Down 46% year to date, electric truck maker Nikola (NKLA 1.28%) has missed the market rally that boosted electic vehicle peer Tesla (up 153% in the same period). This comes as the smaller company grapples with production issues and weakening financials. Let's dig deeper to explore whether or not Nikola's future will be brighter than its past.
A challenging past and present
Nikola hit public markets through a reverse merger with a special purpose acquisition company (SPAC) in June 2020. Initially, shares performed well -- eventually soaring to an all-time high of roughly $80 that same year. At the time, investors were optimistic about Nikola's prospects of rapidly scaling up production of its trucks and batteries, along with its hydrogen fuel cell technology, which promised the potential for higher ranges and faster fueling times compared to traditional electric vehicles (EVs).

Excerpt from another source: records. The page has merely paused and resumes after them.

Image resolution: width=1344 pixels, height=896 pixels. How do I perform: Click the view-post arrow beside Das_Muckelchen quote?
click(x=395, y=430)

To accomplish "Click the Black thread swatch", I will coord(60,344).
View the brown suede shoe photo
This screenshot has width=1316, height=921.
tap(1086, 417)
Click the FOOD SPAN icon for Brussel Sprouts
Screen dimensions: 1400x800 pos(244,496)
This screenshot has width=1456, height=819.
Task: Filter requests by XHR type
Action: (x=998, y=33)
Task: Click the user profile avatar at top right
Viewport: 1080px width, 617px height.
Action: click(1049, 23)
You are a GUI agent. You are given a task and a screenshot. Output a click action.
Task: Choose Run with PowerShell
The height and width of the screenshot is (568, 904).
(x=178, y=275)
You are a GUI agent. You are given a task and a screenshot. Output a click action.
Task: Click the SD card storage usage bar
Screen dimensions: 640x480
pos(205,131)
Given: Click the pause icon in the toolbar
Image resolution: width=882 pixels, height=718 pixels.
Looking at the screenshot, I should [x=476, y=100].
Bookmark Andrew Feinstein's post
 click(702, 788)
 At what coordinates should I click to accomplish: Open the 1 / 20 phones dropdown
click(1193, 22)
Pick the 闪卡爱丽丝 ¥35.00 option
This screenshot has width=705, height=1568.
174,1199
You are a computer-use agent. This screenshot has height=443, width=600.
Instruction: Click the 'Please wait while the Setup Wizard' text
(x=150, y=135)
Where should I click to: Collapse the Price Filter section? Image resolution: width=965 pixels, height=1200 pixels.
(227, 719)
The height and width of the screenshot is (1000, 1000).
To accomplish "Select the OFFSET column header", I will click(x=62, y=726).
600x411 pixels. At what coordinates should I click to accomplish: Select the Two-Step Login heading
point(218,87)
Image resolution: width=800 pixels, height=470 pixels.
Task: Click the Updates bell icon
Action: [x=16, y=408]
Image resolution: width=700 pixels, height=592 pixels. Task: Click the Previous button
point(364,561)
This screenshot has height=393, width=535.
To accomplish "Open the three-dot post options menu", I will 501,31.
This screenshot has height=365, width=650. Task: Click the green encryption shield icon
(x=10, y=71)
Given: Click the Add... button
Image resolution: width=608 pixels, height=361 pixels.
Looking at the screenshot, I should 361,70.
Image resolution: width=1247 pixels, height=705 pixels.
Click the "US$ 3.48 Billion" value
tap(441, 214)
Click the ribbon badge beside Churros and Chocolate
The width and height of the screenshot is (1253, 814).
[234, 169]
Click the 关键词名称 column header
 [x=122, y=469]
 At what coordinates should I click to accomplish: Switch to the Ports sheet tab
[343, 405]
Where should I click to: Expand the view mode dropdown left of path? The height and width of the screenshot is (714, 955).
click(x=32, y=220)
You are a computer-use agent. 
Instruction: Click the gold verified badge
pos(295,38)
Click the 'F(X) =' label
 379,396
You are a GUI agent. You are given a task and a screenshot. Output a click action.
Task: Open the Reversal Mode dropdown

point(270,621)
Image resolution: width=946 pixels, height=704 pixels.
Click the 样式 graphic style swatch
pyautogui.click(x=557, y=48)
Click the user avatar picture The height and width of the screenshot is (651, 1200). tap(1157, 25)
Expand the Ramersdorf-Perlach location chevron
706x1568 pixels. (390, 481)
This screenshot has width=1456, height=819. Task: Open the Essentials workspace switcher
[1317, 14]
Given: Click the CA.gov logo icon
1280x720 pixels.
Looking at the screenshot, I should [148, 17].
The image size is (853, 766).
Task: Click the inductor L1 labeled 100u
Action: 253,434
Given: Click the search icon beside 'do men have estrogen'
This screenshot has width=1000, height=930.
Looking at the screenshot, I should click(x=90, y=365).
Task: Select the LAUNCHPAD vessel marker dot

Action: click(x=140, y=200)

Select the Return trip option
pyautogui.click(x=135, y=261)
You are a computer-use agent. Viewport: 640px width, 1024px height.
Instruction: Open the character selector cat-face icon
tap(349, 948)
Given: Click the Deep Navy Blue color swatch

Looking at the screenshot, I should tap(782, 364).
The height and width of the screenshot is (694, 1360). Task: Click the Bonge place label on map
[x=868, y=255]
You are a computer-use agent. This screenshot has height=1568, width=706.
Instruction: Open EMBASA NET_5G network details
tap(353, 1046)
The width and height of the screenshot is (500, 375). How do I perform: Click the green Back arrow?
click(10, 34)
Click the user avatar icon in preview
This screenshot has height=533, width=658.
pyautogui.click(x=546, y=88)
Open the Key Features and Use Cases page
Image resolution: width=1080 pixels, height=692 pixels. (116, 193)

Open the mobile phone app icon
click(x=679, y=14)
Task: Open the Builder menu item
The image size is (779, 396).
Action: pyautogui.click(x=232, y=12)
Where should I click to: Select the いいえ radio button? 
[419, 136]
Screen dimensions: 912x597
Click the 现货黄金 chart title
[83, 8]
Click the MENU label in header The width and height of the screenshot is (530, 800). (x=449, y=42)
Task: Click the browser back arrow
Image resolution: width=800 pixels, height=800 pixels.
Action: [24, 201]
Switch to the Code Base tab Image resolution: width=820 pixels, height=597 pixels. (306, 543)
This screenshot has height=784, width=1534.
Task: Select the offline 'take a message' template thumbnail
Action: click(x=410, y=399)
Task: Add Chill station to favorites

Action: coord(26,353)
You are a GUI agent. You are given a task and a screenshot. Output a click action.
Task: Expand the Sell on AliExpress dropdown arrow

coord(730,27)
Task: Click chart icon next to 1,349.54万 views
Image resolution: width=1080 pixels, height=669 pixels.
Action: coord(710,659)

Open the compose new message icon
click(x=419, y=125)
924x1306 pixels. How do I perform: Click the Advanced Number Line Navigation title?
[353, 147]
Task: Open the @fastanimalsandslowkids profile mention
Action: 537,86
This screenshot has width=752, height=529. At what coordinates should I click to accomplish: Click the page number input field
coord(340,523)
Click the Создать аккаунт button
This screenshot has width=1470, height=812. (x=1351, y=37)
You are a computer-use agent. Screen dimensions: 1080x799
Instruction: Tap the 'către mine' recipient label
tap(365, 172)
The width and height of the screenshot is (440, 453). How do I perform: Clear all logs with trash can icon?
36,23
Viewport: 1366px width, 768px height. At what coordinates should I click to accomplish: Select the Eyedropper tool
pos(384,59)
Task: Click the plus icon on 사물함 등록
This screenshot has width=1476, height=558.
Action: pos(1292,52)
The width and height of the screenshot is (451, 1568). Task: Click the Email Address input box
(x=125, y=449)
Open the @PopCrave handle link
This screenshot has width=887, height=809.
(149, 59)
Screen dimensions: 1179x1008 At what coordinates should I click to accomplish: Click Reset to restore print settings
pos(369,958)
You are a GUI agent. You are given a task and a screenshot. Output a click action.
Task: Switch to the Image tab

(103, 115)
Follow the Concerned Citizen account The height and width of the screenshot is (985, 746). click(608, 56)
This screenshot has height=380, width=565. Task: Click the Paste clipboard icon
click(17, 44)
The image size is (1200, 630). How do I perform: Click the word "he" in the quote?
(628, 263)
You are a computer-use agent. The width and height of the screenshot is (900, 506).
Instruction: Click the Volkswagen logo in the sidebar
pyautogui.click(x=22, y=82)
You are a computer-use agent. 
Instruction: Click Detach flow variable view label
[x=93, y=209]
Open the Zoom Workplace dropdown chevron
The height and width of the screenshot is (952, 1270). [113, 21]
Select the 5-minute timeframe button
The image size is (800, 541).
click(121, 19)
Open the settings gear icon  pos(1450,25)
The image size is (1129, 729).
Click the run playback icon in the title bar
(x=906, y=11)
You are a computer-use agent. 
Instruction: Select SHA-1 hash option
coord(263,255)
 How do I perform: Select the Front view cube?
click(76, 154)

Since then, Nikola shares have collapsed over 98% as it continues to be wracked by operational underperformance and scandals. For example, in 2022, former CEO Trevor Milton was found guilty of making fraudulent statements about the company's technology to jack up its stock price. And it has changed leadership a whopping four times in four years.
A company's past results don't necessarily reflect future performance, but it can give clues about whether or not its business strategy creates shareholder value. And unfortunately for Nikola, its past challenges have not been resolved -- especially on the operational side.
Operational results remain weak
Second-quarter revenue dropped by around 15% year over year to $15.4 million. Nikola only produced 33 trucks -- down from 50 in the prior year. And in August, it recalled all its battery-electric trucks delivered to date (209 units) and suspended sales after discovering a design flaw that could cause fires.
The automaker generated a second-quarter operating loss of $168.6 million. And it has no clear pathway to profitability because revenue isn't growing and is nowhere near enough to put a dent in costs.
With just $226.7 million in cash on its balance sheet, Nikola must raise external capital (issuing debt or new shares) to maintain operations. In August, management won shareholder approval to increase its share count from 800 million to 1.6 billion to raise capital. This move follows the decision to lay off 270 workers (23% of its workforce) to cut costs.
What could the next five years look like?
There is no guarantee that Nikola will still exist in the next five years. The company's weak financial condition and lack of growth could eventually lead to some sort of restructuring. But even if the embattled automaker survives, it looks unlikely to create shareholder value over the long term.
With revenue stagnant and costs spiraling out of control, don't expect profits anytime soon. And management may be forced to rely on continued share issuance to fund operations. While this can help avert bankruptcy, it causes equity dilution by lowering the fundamental value of all existing shares relative to current and future potential earnings. In a sense, it takes money from investors with the hope of making it back. And unfortunately for Nikola shareholders, that looks like a tall order.
Nikola's history of leadership scandals and recalls could create a negative feedback loop that reduces demand. Even if it scales up production, customers could be less likely to risk buying a vehicle from a company with such a poor track record -- especially one that might not even exist when they need maintenance and other forms of post-sale support in the future.
Considering these challenges, it's hard to see a light at the end of the tunnel for Nikola or its stock.